• Task: Here is the task for the records below: repeat exactly the lines from the one with "Click the Try it now button" to the one with "Task: Click the Browser Privacy page heading", both included, and nothing else.

Data extracted from a collection
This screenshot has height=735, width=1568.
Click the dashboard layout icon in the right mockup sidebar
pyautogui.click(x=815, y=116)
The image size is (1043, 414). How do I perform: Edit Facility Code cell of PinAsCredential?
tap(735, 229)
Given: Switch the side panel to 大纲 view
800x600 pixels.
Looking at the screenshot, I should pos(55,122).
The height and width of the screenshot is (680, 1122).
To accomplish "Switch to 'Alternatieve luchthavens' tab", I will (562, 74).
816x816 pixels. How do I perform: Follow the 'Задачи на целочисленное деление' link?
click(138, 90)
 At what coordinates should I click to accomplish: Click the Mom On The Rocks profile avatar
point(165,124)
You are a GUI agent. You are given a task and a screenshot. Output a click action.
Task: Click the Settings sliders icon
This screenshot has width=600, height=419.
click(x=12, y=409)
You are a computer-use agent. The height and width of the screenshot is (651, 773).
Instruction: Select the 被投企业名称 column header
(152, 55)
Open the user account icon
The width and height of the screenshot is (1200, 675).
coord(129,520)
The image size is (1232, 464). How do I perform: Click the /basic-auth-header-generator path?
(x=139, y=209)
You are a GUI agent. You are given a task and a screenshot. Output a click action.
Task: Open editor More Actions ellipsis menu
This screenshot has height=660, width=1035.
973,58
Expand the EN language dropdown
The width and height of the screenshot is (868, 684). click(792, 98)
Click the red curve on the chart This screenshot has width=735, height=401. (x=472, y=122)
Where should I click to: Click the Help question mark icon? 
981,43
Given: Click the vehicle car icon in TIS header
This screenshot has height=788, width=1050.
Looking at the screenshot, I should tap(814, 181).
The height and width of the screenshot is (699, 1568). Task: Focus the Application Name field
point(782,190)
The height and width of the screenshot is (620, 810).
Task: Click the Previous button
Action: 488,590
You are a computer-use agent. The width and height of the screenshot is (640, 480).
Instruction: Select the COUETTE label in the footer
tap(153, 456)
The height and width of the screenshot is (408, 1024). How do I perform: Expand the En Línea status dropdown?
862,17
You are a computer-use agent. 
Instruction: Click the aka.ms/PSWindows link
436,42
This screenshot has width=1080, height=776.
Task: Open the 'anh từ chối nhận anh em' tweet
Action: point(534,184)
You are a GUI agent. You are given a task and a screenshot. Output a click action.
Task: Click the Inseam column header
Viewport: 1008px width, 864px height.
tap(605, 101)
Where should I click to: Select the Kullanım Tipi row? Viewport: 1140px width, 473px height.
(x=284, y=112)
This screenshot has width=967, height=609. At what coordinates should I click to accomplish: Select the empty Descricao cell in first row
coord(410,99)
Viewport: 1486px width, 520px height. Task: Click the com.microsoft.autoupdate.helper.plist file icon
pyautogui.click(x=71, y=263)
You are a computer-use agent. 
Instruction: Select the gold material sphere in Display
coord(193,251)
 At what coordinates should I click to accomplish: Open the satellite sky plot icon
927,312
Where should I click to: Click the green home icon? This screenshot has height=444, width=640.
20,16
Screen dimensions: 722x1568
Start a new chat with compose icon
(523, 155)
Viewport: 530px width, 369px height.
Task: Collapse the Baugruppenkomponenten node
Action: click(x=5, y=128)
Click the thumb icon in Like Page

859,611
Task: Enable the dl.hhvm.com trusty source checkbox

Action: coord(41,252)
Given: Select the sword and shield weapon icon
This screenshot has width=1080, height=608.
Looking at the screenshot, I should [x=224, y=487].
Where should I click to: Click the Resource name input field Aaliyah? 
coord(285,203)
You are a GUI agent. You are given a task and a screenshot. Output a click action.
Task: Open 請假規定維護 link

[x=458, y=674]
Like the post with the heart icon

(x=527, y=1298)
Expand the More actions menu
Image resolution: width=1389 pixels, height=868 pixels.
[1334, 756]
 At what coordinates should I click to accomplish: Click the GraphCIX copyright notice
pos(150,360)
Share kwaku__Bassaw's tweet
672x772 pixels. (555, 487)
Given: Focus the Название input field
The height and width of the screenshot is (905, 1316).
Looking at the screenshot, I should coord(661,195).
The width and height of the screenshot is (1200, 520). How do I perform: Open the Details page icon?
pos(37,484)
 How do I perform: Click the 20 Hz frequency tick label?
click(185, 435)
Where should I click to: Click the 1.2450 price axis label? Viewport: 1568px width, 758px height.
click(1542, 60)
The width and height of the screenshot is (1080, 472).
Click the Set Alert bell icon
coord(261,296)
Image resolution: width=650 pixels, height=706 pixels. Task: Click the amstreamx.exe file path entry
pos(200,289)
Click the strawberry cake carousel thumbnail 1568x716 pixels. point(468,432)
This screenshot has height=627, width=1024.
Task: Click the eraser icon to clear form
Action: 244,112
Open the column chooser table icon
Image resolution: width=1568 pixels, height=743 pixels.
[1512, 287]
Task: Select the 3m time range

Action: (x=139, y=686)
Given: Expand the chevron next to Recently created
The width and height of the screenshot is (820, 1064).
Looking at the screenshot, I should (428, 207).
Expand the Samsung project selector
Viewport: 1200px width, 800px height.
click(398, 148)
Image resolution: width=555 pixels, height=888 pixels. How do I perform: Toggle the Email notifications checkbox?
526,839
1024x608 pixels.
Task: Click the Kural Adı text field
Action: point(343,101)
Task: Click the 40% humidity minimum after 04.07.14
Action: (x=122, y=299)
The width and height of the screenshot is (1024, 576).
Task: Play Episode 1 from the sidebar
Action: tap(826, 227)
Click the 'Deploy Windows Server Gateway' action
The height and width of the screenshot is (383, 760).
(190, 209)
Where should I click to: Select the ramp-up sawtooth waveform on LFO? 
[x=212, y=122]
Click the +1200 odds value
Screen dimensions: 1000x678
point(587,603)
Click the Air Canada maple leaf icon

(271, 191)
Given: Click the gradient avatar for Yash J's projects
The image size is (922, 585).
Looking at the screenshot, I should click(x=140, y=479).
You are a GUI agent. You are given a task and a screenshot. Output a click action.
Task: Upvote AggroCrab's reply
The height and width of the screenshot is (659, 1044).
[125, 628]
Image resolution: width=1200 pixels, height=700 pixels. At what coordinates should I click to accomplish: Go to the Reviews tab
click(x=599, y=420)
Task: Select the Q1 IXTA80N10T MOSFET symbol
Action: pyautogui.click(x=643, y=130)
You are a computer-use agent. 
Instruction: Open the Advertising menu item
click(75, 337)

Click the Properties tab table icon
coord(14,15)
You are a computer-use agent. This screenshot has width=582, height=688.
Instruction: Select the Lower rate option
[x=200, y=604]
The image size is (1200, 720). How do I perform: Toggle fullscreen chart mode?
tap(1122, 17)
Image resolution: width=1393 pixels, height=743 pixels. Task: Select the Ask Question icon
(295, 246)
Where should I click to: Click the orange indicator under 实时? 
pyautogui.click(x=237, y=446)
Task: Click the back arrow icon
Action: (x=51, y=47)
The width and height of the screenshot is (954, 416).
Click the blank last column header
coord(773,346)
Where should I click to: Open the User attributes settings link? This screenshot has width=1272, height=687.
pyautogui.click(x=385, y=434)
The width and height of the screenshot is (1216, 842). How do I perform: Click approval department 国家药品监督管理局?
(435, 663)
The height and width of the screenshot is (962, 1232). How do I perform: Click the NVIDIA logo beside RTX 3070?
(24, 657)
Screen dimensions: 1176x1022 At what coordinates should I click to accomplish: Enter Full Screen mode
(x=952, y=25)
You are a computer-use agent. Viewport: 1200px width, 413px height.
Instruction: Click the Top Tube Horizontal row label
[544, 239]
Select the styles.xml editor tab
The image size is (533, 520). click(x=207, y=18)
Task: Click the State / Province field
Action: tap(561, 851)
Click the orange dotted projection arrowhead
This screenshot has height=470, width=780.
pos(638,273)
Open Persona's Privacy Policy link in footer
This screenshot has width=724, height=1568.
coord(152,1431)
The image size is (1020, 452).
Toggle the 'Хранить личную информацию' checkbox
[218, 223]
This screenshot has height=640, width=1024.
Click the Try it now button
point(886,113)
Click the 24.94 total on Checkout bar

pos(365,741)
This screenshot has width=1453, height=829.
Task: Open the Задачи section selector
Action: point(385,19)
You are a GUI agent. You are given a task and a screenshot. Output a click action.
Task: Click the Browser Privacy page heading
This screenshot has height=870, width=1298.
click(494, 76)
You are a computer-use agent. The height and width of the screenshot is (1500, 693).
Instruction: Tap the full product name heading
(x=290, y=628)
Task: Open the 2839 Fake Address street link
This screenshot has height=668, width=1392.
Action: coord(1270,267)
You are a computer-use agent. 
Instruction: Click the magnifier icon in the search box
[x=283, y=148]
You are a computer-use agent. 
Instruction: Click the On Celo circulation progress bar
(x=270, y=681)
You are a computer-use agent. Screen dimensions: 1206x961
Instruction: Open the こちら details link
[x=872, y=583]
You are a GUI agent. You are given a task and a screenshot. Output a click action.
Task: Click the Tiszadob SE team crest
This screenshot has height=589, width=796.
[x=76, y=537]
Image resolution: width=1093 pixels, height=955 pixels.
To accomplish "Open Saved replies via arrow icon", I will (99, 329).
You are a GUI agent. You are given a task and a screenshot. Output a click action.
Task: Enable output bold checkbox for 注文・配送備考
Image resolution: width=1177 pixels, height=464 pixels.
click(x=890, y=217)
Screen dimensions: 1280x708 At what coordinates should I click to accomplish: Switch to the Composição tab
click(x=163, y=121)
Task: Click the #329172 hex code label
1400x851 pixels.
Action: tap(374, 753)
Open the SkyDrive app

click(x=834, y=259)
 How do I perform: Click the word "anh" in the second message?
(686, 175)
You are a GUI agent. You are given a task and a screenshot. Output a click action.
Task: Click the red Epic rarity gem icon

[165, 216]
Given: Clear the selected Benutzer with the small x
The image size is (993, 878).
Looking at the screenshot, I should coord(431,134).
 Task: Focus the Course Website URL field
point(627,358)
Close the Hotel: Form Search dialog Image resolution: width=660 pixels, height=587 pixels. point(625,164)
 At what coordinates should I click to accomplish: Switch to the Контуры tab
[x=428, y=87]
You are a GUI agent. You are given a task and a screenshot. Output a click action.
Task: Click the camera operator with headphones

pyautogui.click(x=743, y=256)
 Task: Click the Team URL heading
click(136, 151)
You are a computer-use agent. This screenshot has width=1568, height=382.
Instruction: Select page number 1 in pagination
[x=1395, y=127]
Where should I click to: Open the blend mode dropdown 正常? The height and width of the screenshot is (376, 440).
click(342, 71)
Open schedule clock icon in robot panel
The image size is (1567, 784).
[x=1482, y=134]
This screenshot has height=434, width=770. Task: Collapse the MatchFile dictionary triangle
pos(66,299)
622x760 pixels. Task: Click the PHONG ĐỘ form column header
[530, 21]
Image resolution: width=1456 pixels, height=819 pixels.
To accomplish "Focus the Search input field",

• Answer to this problem:
Click the Try it now button
point(886,113)
Click the 24.94 total on Checkout bar

pos(365,741)
This screenshot has width=1453, height=829.
Task: Open the Задачи section selector
Action: point(385,19)
You are a GUI agent. You are given a task and a screenshot. Output a click action.
Task: Click the Browser Privacy page heading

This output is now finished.